**Questions on the material**
1: Answer these questions using the post below.
(a) What is the title of the article by Vijee Venkatraman?
(b) Which group is the advice in the original article particularly focused on?
(c) What does one commenter on the Science Careers blog imply we should all be doing?
2: Decide whether each statement agrees with the post below. Answer yes or no, and quote the words from the post that decide it.
(a) The debate is going on at the Science Careers Blog.
(b) Dr. Isis wrote the article titled "Time to Hire a Housekeeper?"
(c) The writer holds that the advice on leveraging time applies only to women.
3: Reproduce the post below word for word, from "This got the" to "was born with.".

*** Text under study ***

Stirring up Debates
Sometimes, an article I write stirs up intense debates. Like so.
The title of the post relates to a debate going on over at the Science Careers Blog.
The editor there was responding to an article by Dr. Isis that was responding to an article by Vijee Venkatraman titled: “Time to Hire a Housekeeper?”
The debate boils down to this: Vijee and Jim are saying that the idea of hiring a housekeeper is a great way to leverage your time and focus on the important things. The advice in the original article is particularly focused on female scientists.
This got the bees abuzzin’ – Dr. Isis and others are offended that the advice is particularly targeted at women. Their point: why is this advice specific to women?
It is not: anyone who wants to be really successful at a science career needs to learn how to leverage time – regardless of the particular anatomical bits one was born with.
One of the commenters over on the Science Careers blog went so far as to imply that we should all be doing housework, because to hire someone with a different skin color or of a different gender is somehow demeaning and discriminatory.
Pffft.

*** Supplied information ***

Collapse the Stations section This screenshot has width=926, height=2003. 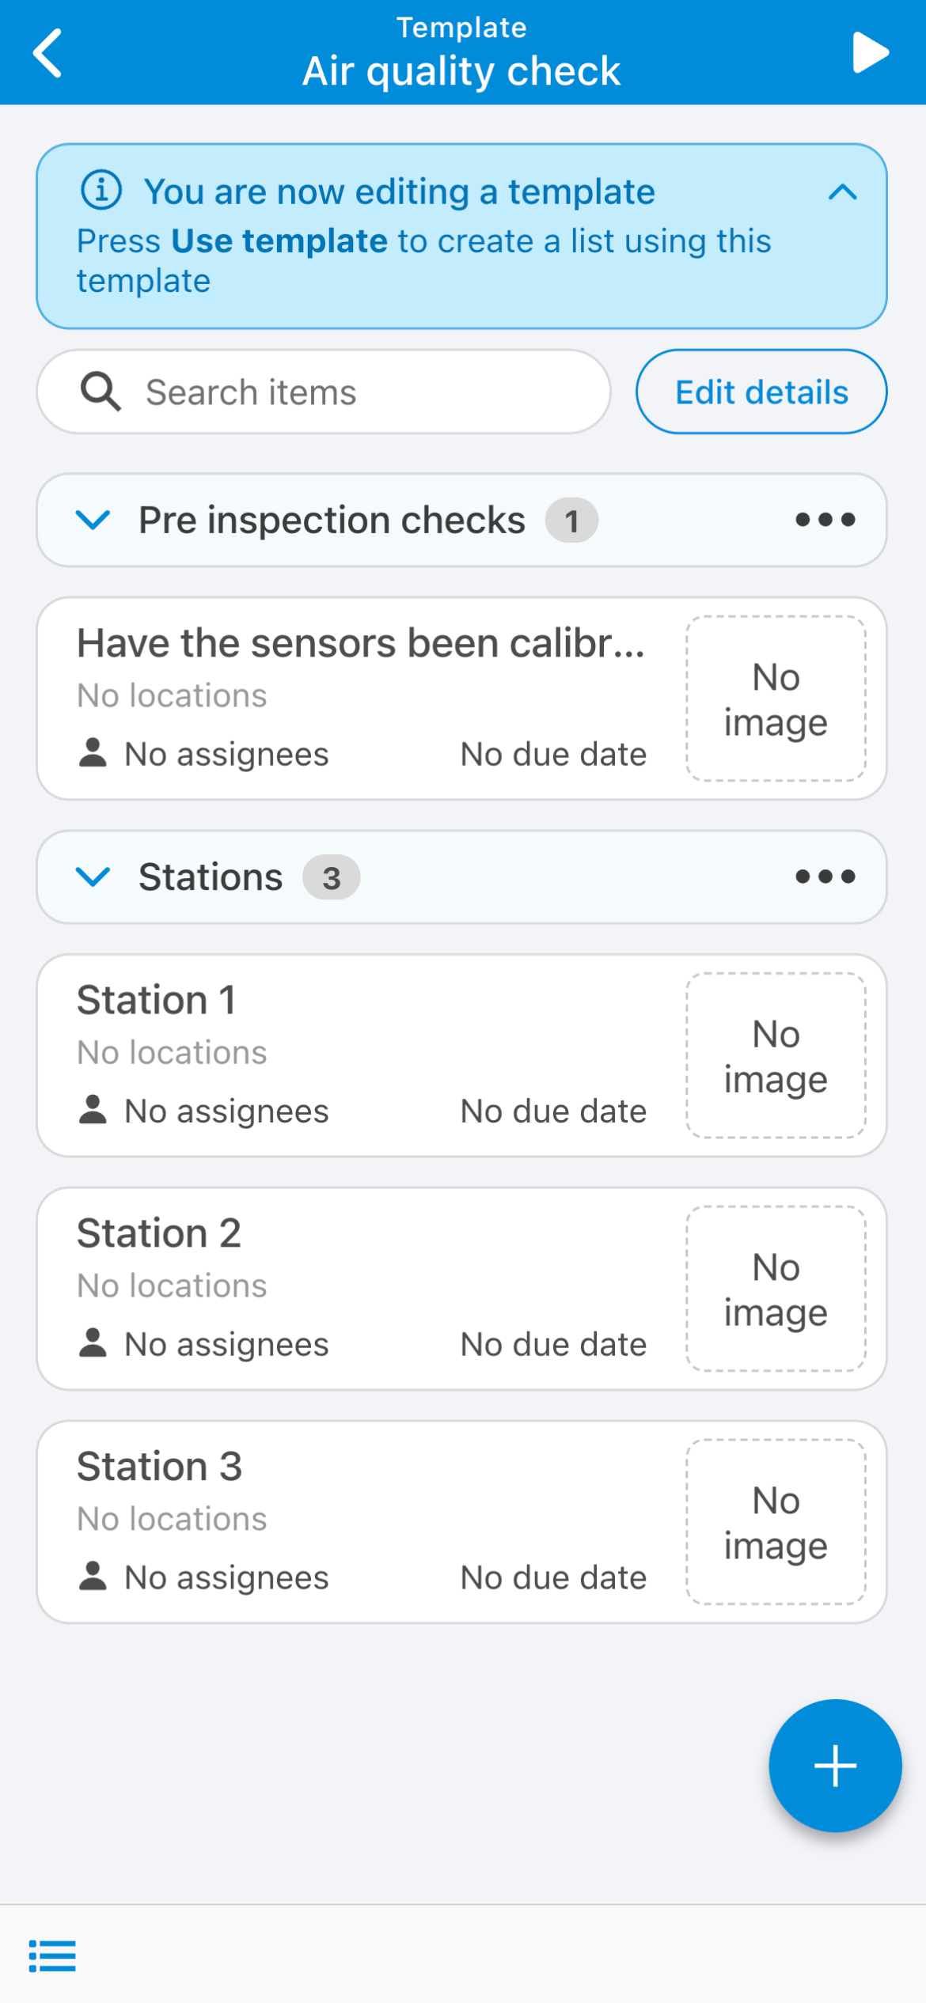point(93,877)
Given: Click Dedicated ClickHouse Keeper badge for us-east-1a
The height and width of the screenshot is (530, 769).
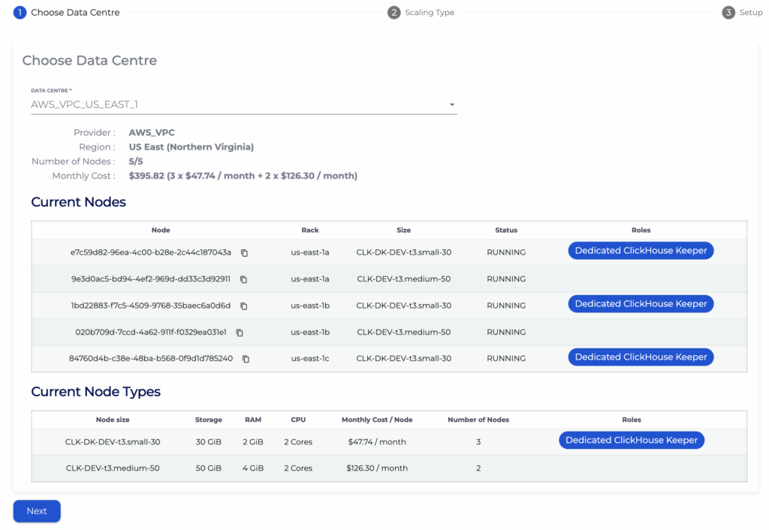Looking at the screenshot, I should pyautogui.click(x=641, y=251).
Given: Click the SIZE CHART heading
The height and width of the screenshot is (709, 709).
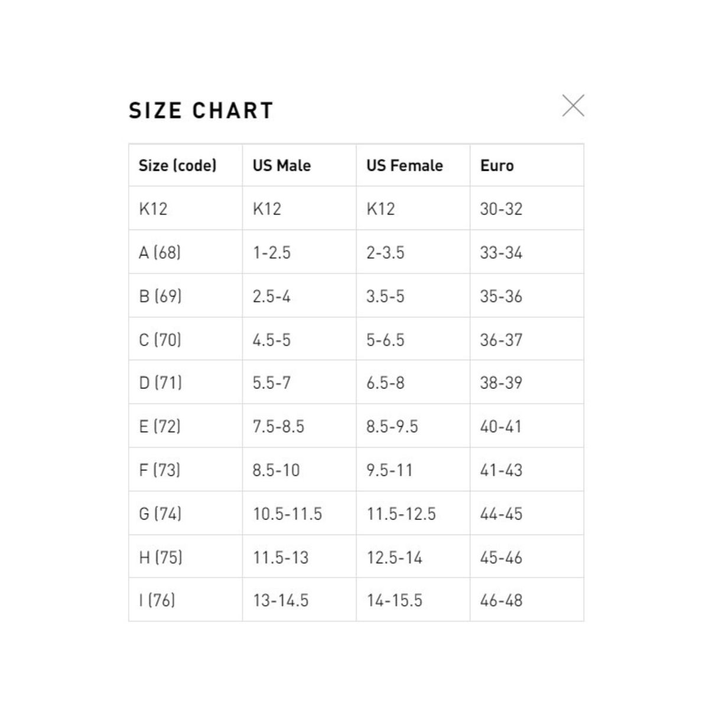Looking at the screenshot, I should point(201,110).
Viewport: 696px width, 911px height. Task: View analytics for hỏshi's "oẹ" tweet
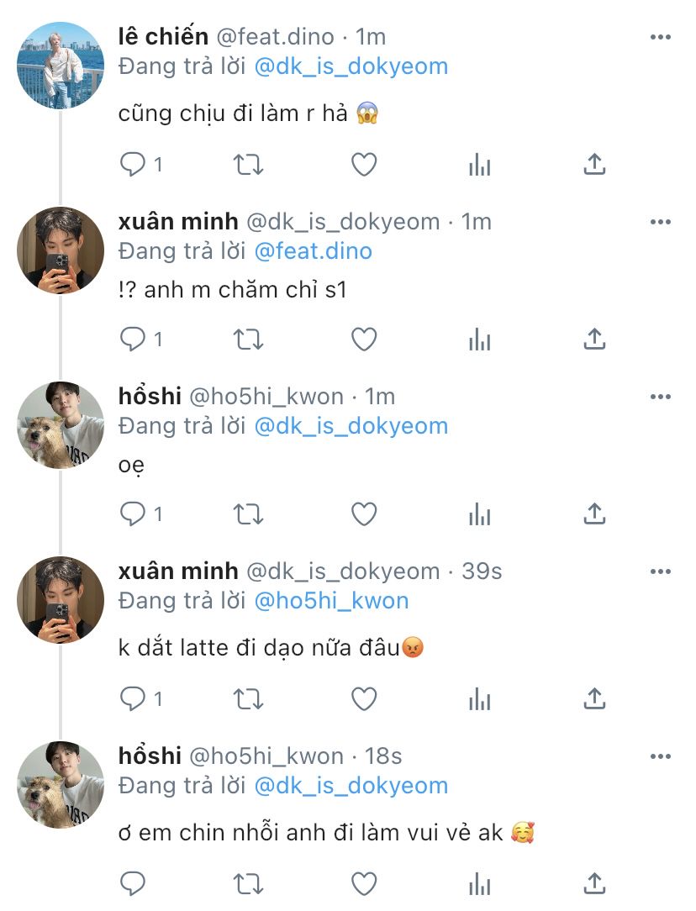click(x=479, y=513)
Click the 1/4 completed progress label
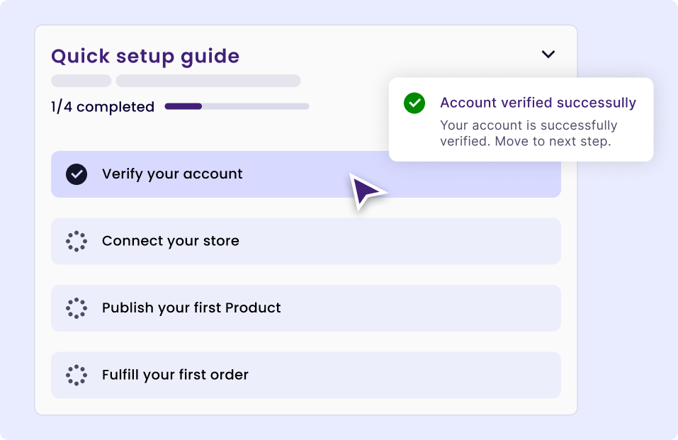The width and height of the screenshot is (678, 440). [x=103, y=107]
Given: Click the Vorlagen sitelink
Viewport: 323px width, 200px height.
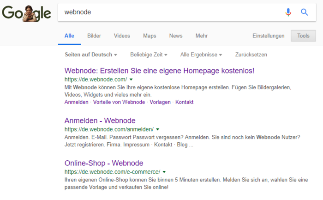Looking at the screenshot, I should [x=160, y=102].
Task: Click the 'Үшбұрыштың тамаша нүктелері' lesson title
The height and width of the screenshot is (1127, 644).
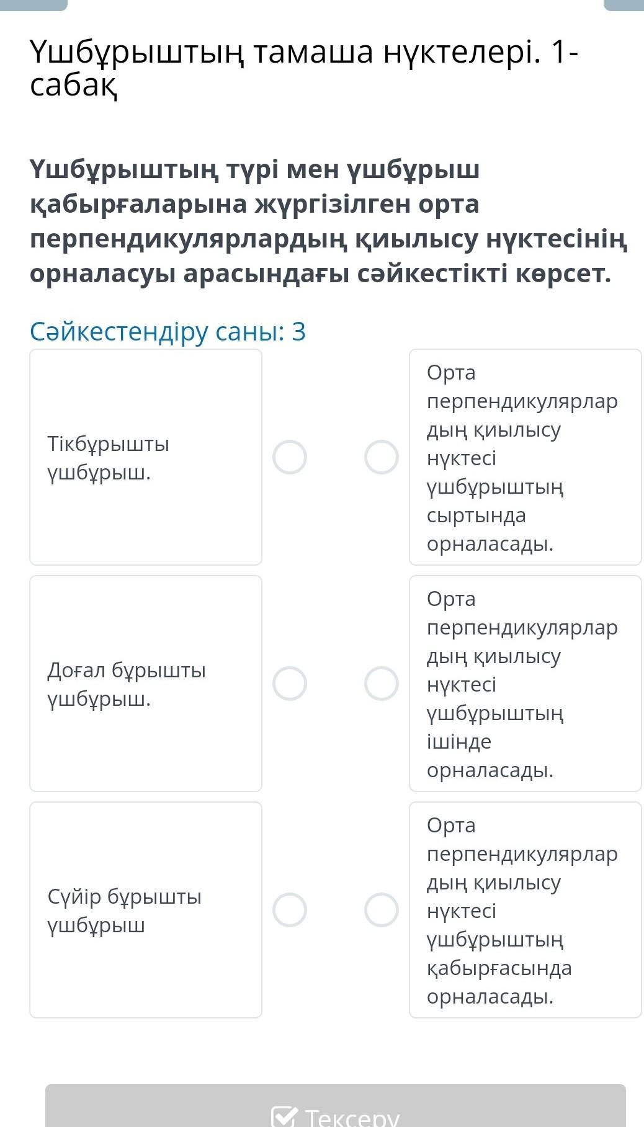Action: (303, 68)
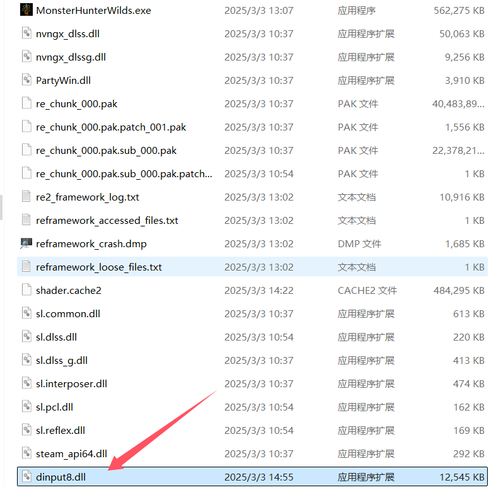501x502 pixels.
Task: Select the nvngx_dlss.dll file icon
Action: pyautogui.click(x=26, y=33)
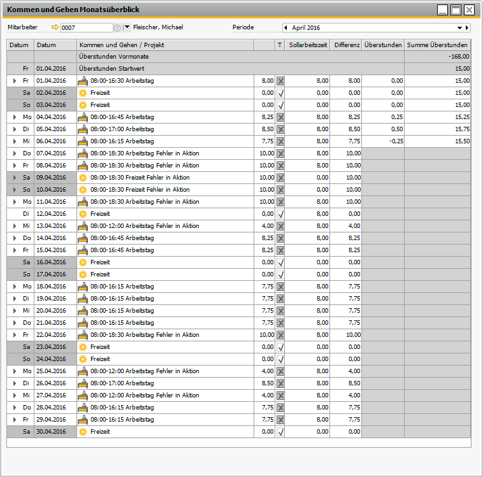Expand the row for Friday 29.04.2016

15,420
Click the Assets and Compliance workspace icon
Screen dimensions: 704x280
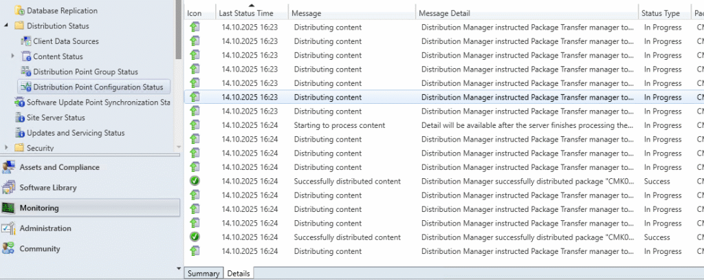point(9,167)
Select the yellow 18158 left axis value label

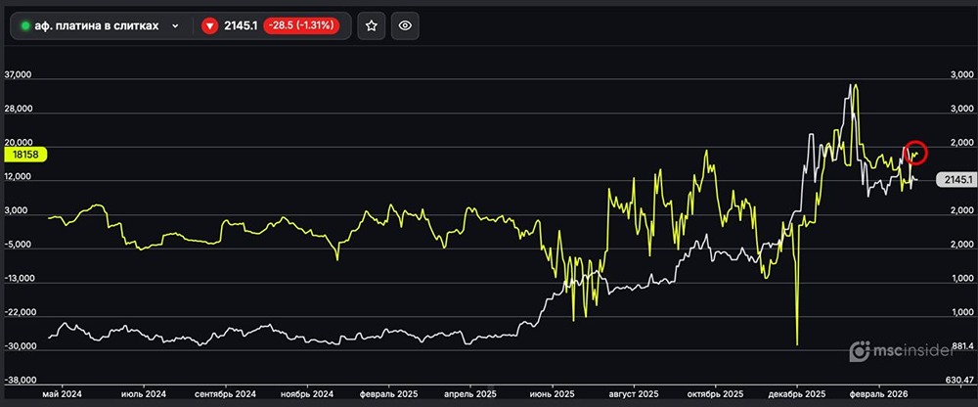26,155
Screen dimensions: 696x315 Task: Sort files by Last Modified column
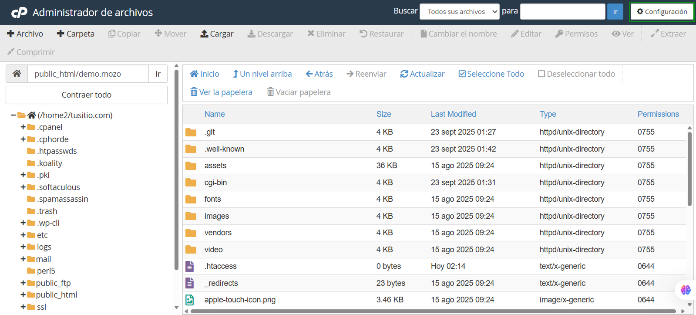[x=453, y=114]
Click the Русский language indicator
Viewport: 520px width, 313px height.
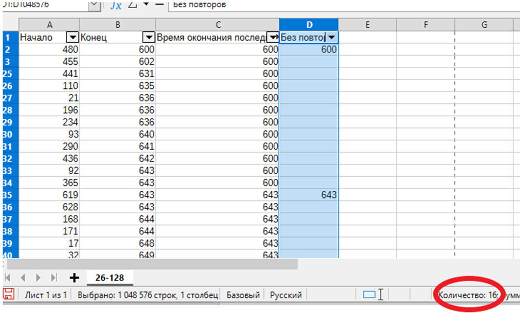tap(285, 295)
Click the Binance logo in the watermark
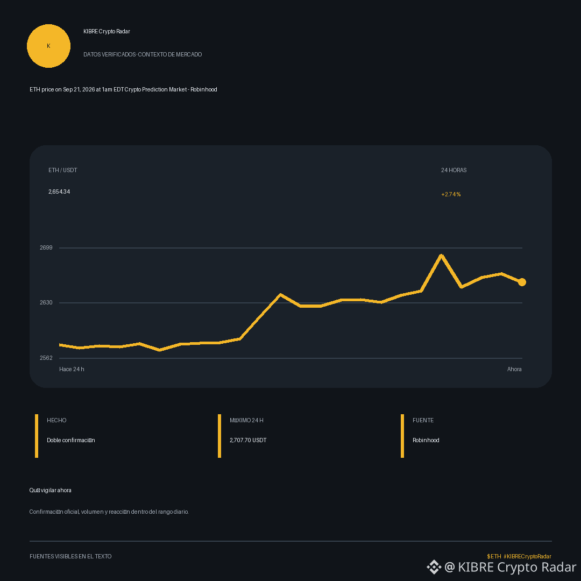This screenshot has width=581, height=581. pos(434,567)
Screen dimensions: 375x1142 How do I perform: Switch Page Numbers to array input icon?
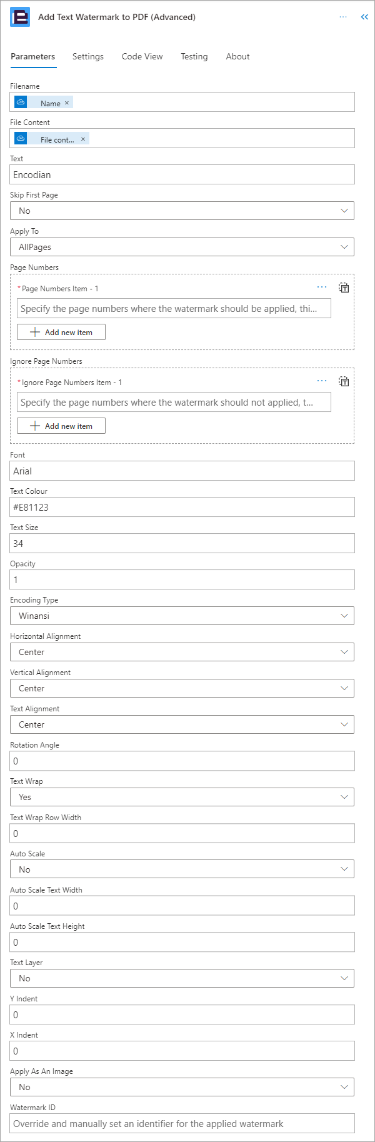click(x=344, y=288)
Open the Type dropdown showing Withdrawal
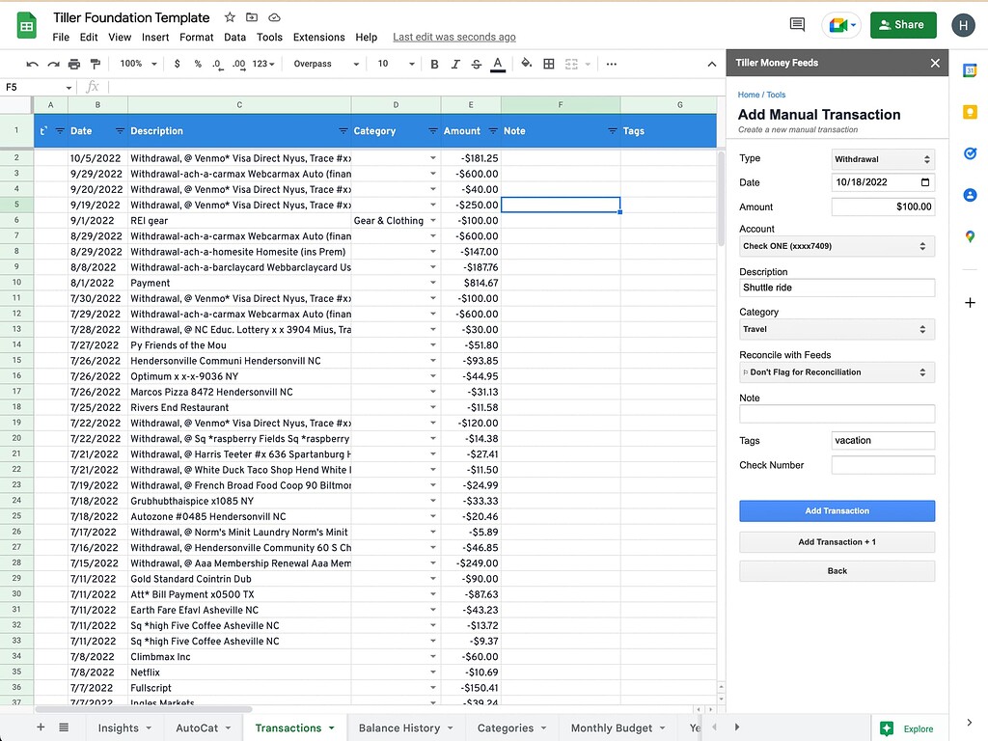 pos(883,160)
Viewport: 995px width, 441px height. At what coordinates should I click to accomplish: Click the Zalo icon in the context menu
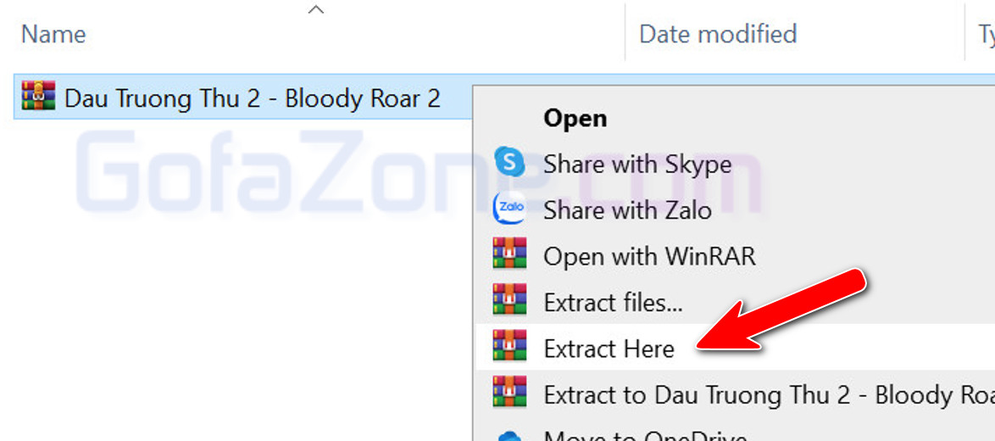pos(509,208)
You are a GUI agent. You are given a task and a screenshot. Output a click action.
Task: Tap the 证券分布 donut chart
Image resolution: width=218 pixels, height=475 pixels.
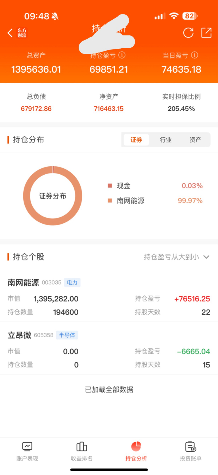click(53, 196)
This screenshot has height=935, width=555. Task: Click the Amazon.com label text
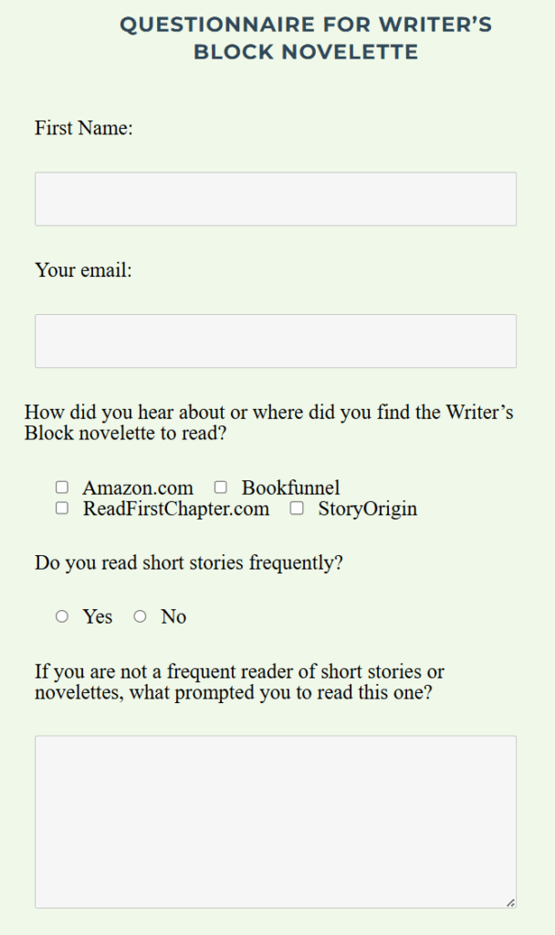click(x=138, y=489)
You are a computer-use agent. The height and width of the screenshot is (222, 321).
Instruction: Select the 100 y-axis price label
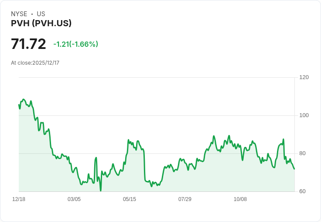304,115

***

**Answer set**
1:
(a) "Time to Hire a Housekeeper?"
(b) Female scientists.
(c) Housework.

2:
(a) Yes: "a debate going on over at the Science Careers Blog."
(b) No: "an article by Vijee Venkatraman titled: “Time to Hire a Housekeeper?”"
(c) No: "It is not: anyone who wants to be really successful at a science career needs to learn how to leverage time – regardless of the particular anatomical bits one was born with."

3:
This got the bees abuzzin’ – Dr. Isis and others are offended that the advice is particularly targeted at women. Their point: why is this advice specific to women?
It is not: anyone who wants to be really successful at a science career needs to learn how to leverage time – regardless of the particular anatomical bits one was born with.